The calfskin used for the pages was soaked in lime, dried and then sanded by hand until nearly translucent. The black ink was ground from 19th-century Chinese ink sticks, while the colored ink was made from pigments mixed with egg yolk and water. The body text was written with goose quills; turkey and swan quills were used for larger fonts. The gold leaf was applied using the moisture of the artisan’s breath blown through a bamboo tube.
The artwork varies in size, sometimes simply running down the side of a page or across the top of a two-page folio. But other illuminations fill an entire page. The one that opens the book of Psalms, for instance, incorporates references to the monks at Saint John’s Abbey, Native Americans, a Jewish men’s chorus, Buddhists, Muslims, Taoists, Hindus and Indian Sufis.
Patella jokes that sometimes he thinks the students in his classes are paying attention to the Bible for the first time. He has seen an entire classroom of teenagers look up from their laptop computers and put down their notebooks when he shows them one of the Bible’s illuminations.
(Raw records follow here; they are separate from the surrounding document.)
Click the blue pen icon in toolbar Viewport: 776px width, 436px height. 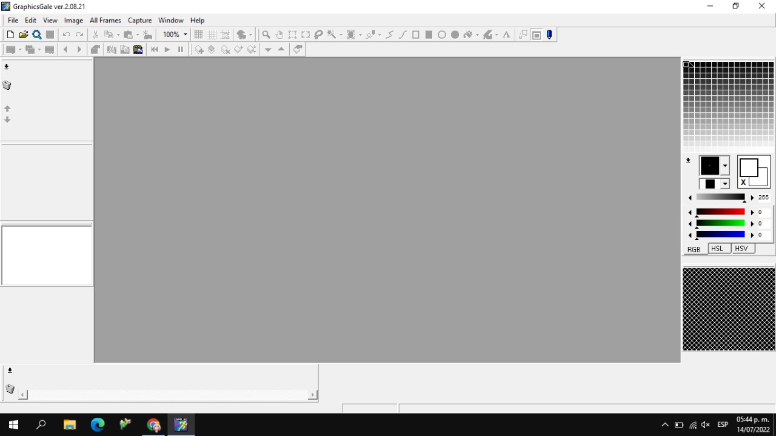point(549,35)
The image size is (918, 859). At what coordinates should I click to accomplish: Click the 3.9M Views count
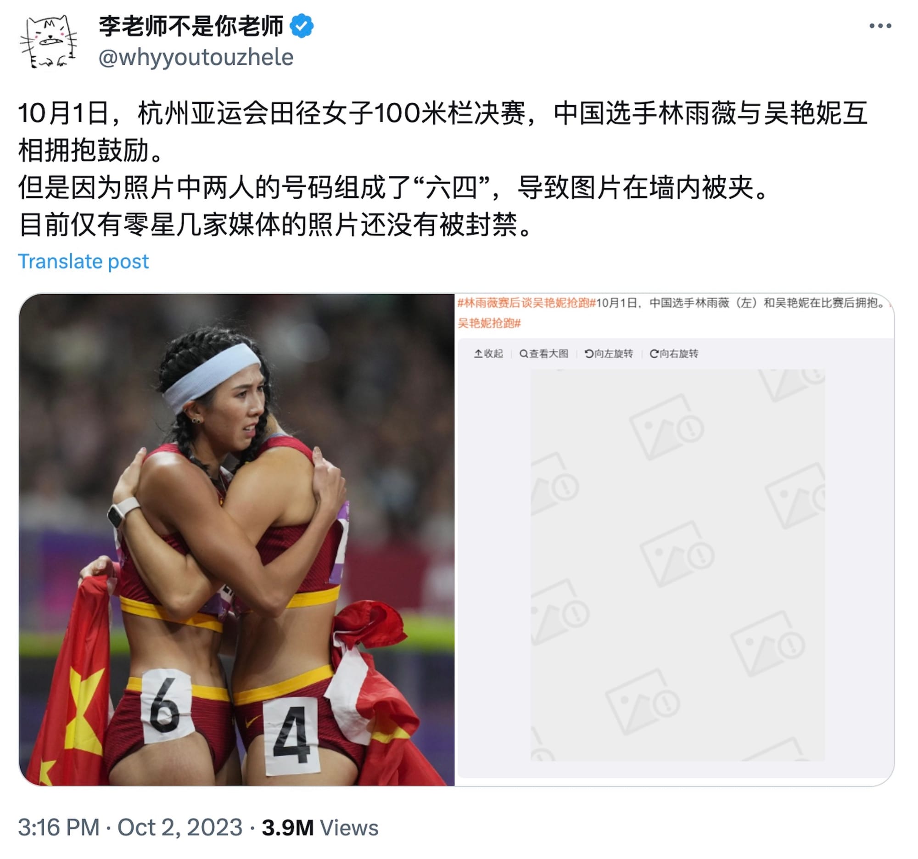(x=320, y=827)
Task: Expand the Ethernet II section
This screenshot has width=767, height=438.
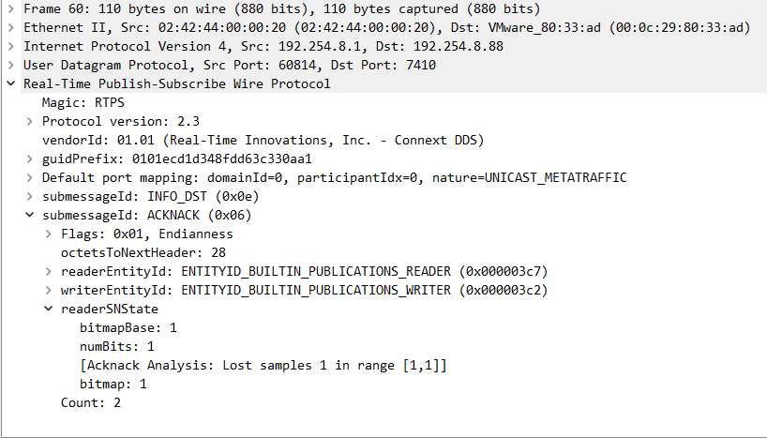Action: (x=11, y=27)
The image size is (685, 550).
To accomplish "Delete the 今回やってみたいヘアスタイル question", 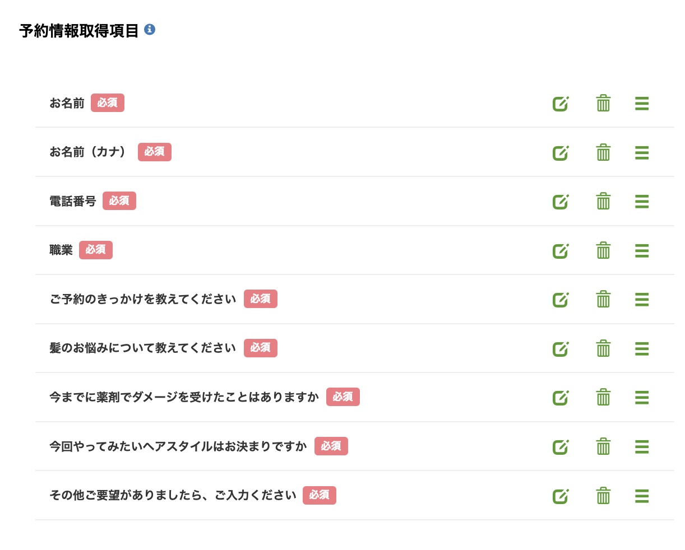I will 603,446.
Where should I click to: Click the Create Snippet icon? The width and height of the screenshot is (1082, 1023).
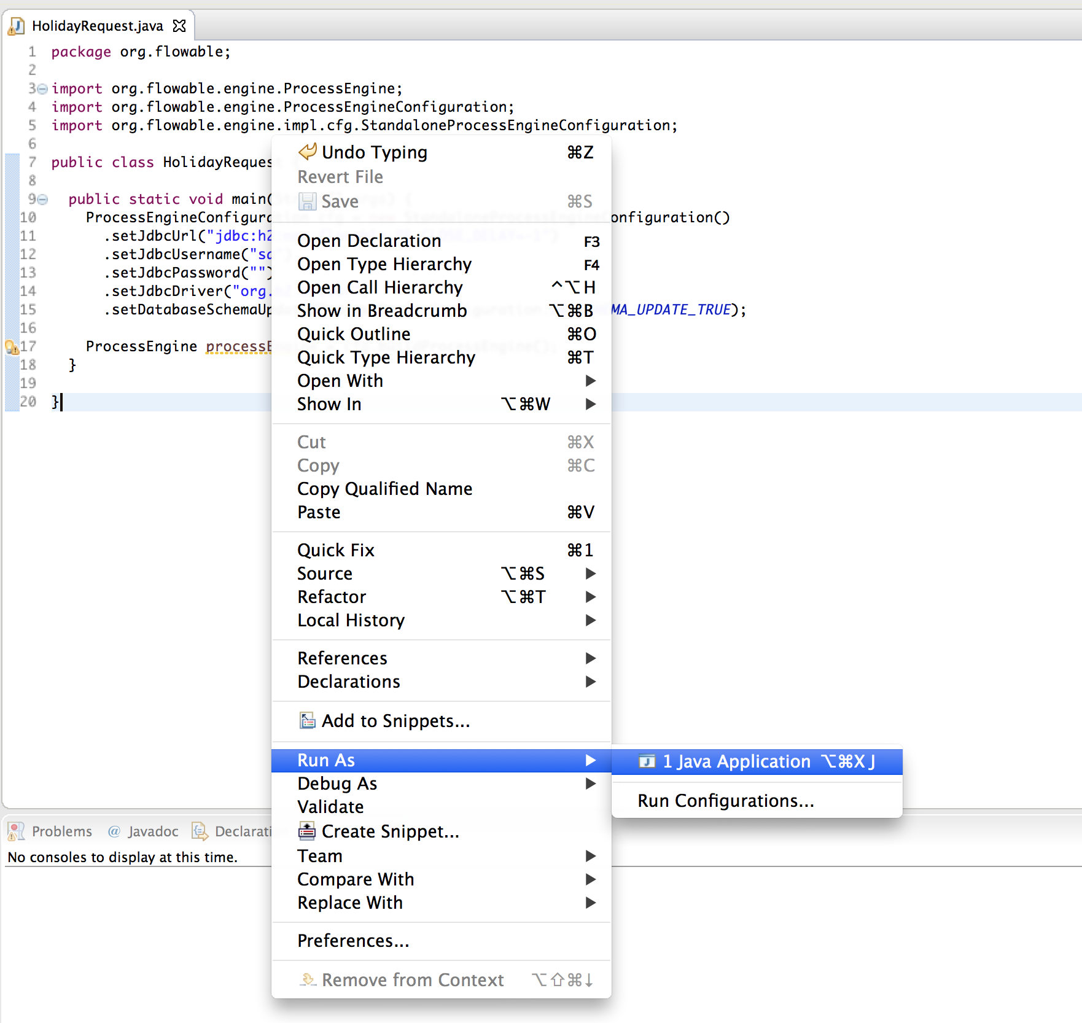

“Maybe I’m looking at this as a 56-year-old guy, but it seems to me that many of the young people don’t read anymore,” he said. “They’re visually oriented, from their videos to the icons in their computer games. Most of them need to be visually prompted, and this Bible is doing that.”
He can see the difference in their reactions. If he has them read a page out of a regular Bible, they lose focus. But if he shows them artwork from The Saint John’s Bible, he has their rapt attention.
“They will start asking questions about the text,” he said. “Their interest in the image causes them to be interested in the text.”
It’s not just college students who see the text in a new light, he said. The “awe factor” that Sutton noticed also can serve to re-energize anyone’s reading of the Bible.
“I think a lot of people have gotten to the point that they read the Bible as if it’s a lab report,” Sutton said. “By that I mean that they are detached. What this Bible does is use the arts to make it more engaging.
“Sure, you’ve seen the word of God before, and you’ve heard the word before,” she said. “But never like this. This is like seeing it for the first time.”